In their memo, state officials wrote that it is necessary to give school districts this testing option so they can “determine these students’ current English Language Proficiency (ELP) level.”
Many advocates have reported that remote learning has had a disproportionate impact on English language learners and their parents because of communication barriers with schools and unreliable technology, such as spotty internet. One analysis by Advocates of Children found that in January of this year, English language learners in high school had attendance rates that were, on average, eight percentage points lower than their native English-speaking peers. (Attendance this year could have meant anything from showing up on Zoom to answering a teacher’s phone call.)
Children who took the annual state exam for English learners, or the NYSESLAT, cannot be given the NYSITELL in the fall, the memo said.
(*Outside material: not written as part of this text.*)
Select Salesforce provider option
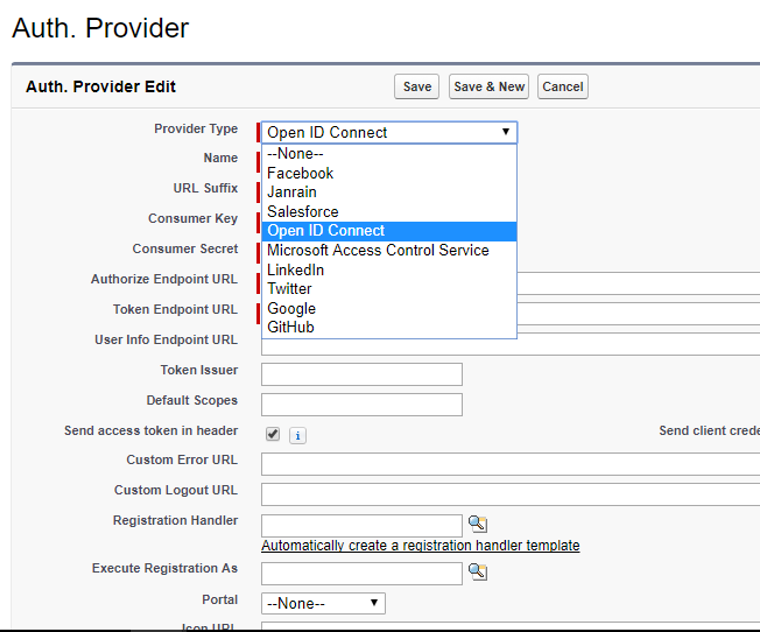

City and state officials did not have final numbers for how many children took the state exam this year because it is still being administered through Wednesday.
Monica Baker, president of New York State Teachers of English to Speakers of Other Languages, said there’s “no perfect” way to determine where these students stand after two tumultuous school years, but giving them the NYSITELL again could help schools decide what services their students need. Baker’s organization informally surveyed teachers across the state about administering the annual NYSESLAT. Half of the respondents found it necessary this year, while the other half said it remains an inappropriate time to test children given the disruptions.
“For kids who have been remote for a year and a half now, it’s still gonna be quite a transition to come into the building and kick the year off by taking the NYSITELL, but I do think at this point it’s better than nothing,” Baker said.
The NYSITELL exam will still be required next year for new enrollees and students who enrolled in schools during the pandemic. Both the NYSITELL and the annual exam, like other state assessments, were not required for students who chose to learn from home this year.
Eleni Filippatos, who teaches English as a new language at a Washington Heights elementary school, said the NYSITELL will be a “good replacement” for those who didn’t take the state exam this year, or about half of the English learners at her school. While she thinks these exams can be confusing and don’t perfectly capture a student’s language proficiency, she is concerned about children who have gone multiple years without an updated plan for services.
“For example, third graders next year — their most recent level of language proficiency that I’ll have if they were remote was from the NYSITELL in kindergarten, so it could have been three years ago at that point, so I think [this test] is necessary,” Filippatos said.
But she’s unsure about how manageable it will be for schools to administer it. If it’s required at all schools, they’ll be responsible for giving the test to new children, such as kindergartners or new arrivals, who would normally take the exam, as well as the students who would be eligible for the test under the new state guidance.
“It will definitely be more students than we are used to,” Filippatos said.